• _Your objective_: What is needed is an exact copy of all the lines below.

Data for processing section start

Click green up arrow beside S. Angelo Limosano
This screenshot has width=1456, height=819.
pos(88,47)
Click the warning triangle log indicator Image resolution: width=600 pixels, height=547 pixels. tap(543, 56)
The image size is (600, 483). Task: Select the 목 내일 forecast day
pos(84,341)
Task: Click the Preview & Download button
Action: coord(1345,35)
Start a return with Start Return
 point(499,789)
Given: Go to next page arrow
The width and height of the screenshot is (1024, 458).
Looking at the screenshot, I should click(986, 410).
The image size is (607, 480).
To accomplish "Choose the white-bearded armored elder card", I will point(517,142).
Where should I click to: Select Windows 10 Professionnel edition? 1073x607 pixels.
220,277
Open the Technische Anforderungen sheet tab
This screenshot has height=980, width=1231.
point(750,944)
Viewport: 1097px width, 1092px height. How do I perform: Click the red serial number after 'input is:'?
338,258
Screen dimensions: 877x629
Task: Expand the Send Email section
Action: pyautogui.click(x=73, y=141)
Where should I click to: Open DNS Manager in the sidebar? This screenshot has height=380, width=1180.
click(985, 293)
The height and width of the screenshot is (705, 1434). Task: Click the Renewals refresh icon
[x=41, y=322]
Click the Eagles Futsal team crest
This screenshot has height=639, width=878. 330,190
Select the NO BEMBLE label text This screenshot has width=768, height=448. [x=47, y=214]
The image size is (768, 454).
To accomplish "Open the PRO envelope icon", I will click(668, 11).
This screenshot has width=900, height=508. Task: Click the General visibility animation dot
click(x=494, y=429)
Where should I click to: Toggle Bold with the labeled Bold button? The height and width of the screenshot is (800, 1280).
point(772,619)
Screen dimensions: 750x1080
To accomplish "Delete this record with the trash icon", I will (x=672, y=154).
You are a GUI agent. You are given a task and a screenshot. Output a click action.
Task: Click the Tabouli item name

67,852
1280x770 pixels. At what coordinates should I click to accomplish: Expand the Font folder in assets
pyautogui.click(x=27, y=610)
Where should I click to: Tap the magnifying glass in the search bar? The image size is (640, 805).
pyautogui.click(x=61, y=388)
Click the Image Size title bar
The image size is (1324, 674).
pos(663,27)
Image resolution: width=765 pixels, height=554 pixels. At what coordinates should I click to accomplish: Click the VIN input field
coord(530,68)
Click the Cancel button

Data for processing section end

• _Written response_:
Click green up arrow beside S. Angelo Limosano
This screenshot has width=1456, height=819.
pos(88,47)
Click the warning triangle log indicator Image resolution: width=600 pixels, height=547 pixels. tap(543, 56)
The image size is (600, 483). Task: Select the 목 내일 forecast day
pos(84,341)
Task: Click the Preview & Download button
Action: coord(1345,35)
Start a return with Start Return
 point(499,789)
Given: Go to next page arrow
The width and height of the screenshot is (1024, 458).
Looking at the screenshot, I should click(986, 410).
The image size is (607, 480).
To accomplish "Choose the white-bearded armored elder card", I will point(517,142).
Where should I click to: Select Windows 10 Professionnel edition? 1073x607 pixels.
220,277
Open the Technische Anforderungen sheet tab
This screenshot has height=980, width=1231.
point(750,944)
Viewport: 1097px width, 1092px height. How do I perform: Click the red serial number after 'input is:'?
338,258
Screen dimensions: 877x629
Task: Expand the Send Email section
Action: pyautogui.click(x=73, y=141)
Where should I click to: Open DNS Manager in the sidebar? This screenshot has height=380, width=1180.
click(985, 293)
The height and width of the screenshot is (705, 1434). Task: Click the Renewals refresh icon
[x=41, y=322]
Click the Eagles Futsal team crest
This screenshot has height=639, width=878. 330,190
Select the NO BEMBLE label text This screenshot has width=768, height=448. [x=47, y=214]
The image size is (768, 454).
To accomplish "Open the PRO envelope icon", I will click(668, 11).
This screenshot has width=900, height=508. Task: Click the General visibility animation dot
click(x=494, y=429)
Where should I click to: Toggle Bold with the labeled Bold button? The height and width of the screenshot is (800, 1280).
point(772,619)
Screen dimensions: 750x1080
To accomplish "Delete this record with the trash icon", I will (x=672, y=154).
You are a GUI agent. You are given a task and a screenshot. Output a click action.
Task: Click the Tabouli item name

67,852
1280x770 pixels. At what coordinates should I click to accomplish: Expand the Font folder in assets
pyautogui.click(x=27, y=610)
Where should I click to: Tap the magnifying glass in the search bar? The image size is (640, 805).
pyautogui.click(x=61, y=388)
Click the Image Size title bar
The image size is (1324, 674).
pos(663,27)
Image resolution: width=765 pixels, height=554 pixels. At what coordinates should I click to accomplish: Click the VIN input field
coord(530,68)
Click the Cancel button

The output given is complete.